From the line containing "The height and" through the last line of the data, return those lines exactly as written and nothing more.

═════ Information supplied

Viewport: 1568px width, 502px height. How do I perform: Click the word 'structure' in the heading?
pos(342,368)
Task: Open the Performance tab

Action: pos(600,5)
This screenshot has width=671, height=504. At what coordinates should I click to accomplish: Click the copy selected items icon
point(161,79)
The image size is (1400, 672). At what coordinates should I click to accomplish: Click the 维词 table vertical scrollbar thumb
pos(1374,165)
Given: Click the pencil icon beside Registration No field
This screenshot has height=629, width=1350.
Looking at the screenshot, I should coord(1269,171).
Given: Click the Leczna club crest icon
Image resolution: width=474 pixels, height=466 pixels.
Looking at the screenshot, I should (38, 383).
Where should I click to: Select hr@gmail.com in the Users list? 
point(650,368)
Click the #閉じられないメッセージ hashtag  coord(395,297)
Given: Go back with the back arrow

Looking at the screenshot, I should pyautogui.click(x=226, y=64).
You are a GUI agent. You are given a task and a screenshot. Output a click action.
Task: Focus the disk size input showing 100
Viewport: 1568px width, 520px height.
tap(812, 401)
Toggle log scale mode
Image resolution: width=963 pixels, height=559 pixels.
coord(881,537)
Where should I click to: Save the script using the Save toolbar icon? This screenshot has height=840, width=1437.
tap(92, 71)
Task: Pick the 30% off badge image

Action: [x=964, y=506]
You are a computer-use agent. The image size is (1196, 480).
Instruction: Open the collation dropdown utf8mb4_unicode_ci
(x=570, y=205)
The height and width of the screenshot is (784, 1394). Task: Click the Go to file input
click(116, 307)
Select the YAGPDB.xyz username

══════════

Answer area:
The height and width of the screenshot is (784, 1394). Task: Click the Go to file input
click(116, 307)
Select the YAGPDB.xyz username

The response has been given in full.